Déjà 4 000 flotteurs en mission surveillance

On compte aujourd’hui 4 000 flotteurs Argo actifs sur les océans du monde, précieux pour étudier les liens étroits entre océan et climat mais aussi pour valider les données océanographiques acquises depuis l’espace par les satellites et alimenter les modèles opérationnels de prévision océanographique et météorologique.

D’abord conçus pour mesurer la température et la salinité des deux premiers kilomètres de l’océan (flotteurs standards), les flotteurs Argo se sont progressivement dotés de nouveaux capteurs biogéochimiques pour étudier l’acidité (le pH) ou la quantité d’oxygène dans l’eau, la chlorophylle, la lumière, le nitrate (flotteurs BGC). Ils ont également augmenté leur capacité et certains d’entre eux sont maintenant capables de faire des mesures jusqu’à 4 km voire 6 km de profondeur (flotteurs profonds).

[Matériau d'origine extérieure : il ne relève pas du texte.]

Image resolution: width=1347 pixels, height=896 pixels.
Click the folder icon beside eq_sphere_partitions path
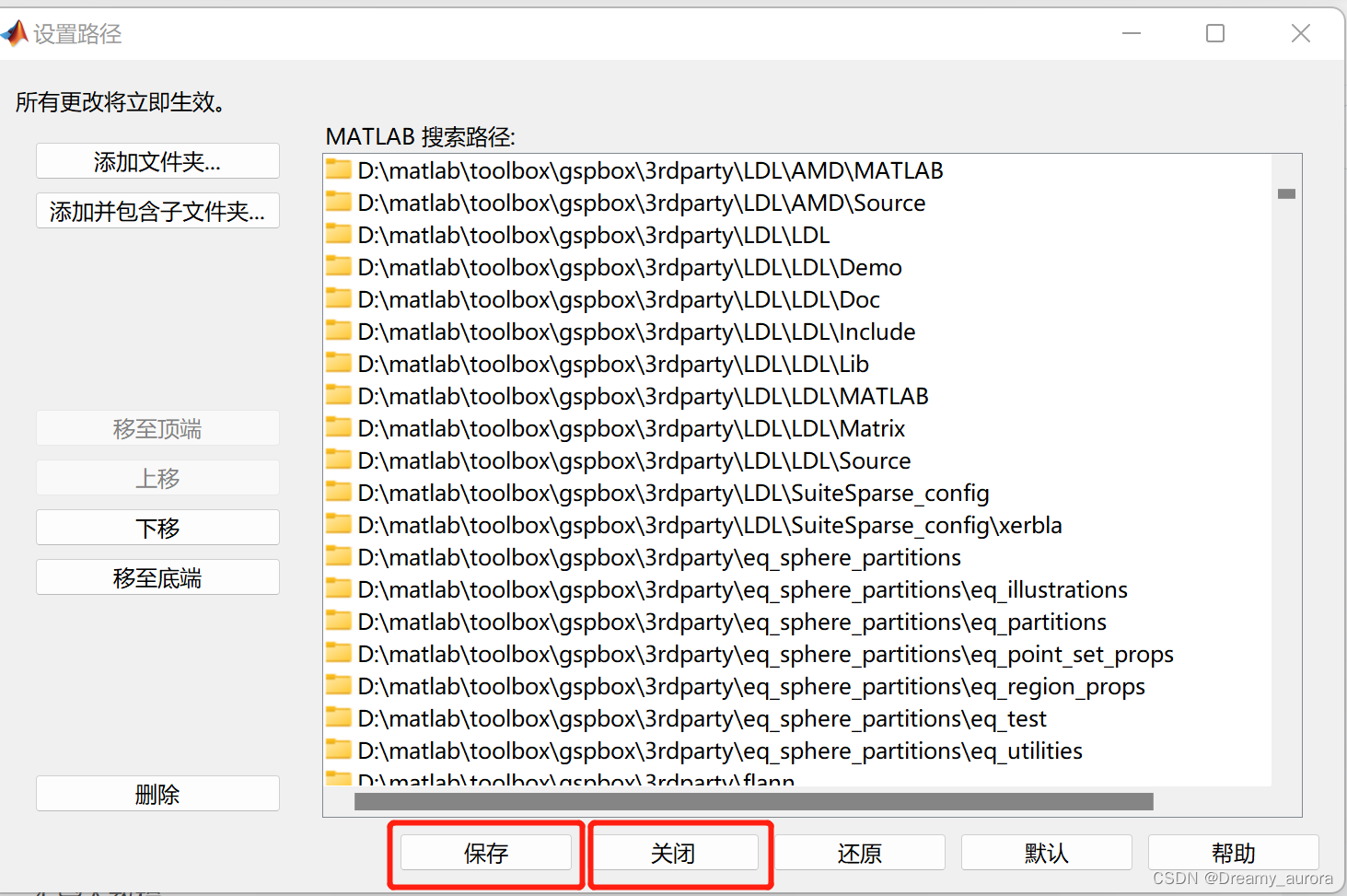point(338,556)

Une nouvelle phase d’Argo à l’appareillage

Grâce à ce mouvement d’amélioration continue des flotteurs, le programme Argo entre dans une nouvelle phase, appelée OneArgo, qui vise une extension aux plus grandes profondeurs (Deep Argo) et le développement du réseau de flotteurs équipés de capteurs bio-géochimiques (BGC Argo). OneArgo permettra de répondre à de nouveaux enjeux scientifiques sur le rôle de l’océan profond sur le climat, la désoxygénation et acidification des océans, ou encore le cycle du carbone. Pour cela, OneArgo doit maintenir 4 700 flotteurs (2 500 standards, 1 200 profonds et 1 000 BGC) en opération dans l’ensemble des océans, nécessitant un déploiement de 800 nouveaux flotteurs par an.

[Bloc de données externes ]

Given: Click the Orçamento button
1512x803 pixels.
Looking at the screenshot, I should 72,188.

La contribution de la France à ces évolutions du programme Argo sera significative avec 21 millions d’euros investis dans le cadre de 3 projets distincts (voir encadré ci-dessous) :  

A quoi vont servir ces financements ?

Ces fonds vont permettre l’achat de flotteurs classiques, BGC et profonds pour étoffer le réseau Argo, et de développer et tester des flotteurs plus perfectionnés avec une fiabilité et une durabilité améliorées. Au total, ce sont environ 80 flotteurs par an qui devraient être mis à l’eau à l’initiative d’Argo France durant la prochaine décennie, soit 10 % des efforts internationaux et de l’ordre de 30 % des efforts visés par l’Europe via l’Euro-Argo ERIC.

Des données en direct de la twilight zone* et des abysses

« Les nouveaux flotteurs profonds Deep Arvor capables de recueillir des données jusqu’à 6000 mètres vont nous aider à quantifier et comprendre comment l’excès de chaleur absorbé par l’océan dû au réchauffement climatique se répartit dans les couches profondes au-delà de 2 000 voire 4 000 mètres de profondeur, explique Virginie Thierry, océanographe physicienne à l’Ifremer. Nous pourrons ainsi évaluer l’impact de la dilatation de l’océan profond en réponse à ce réchauffement sur l’élévation du niveau de la mer ».

« La mise au point de ces flotteurs profonds exige des améliorations technologiques majeures notamment en termes de résistance à la pression qui est 600 fois plus forte à 6 000 m de fond qu’à la surface, précise Xavier André, ingénieur en instrumentation marine à l’Ifremer. Et nous devons également développer de nouveaux capteurs acoustique et d’imagerie dédiés à la recherche écologique marine. »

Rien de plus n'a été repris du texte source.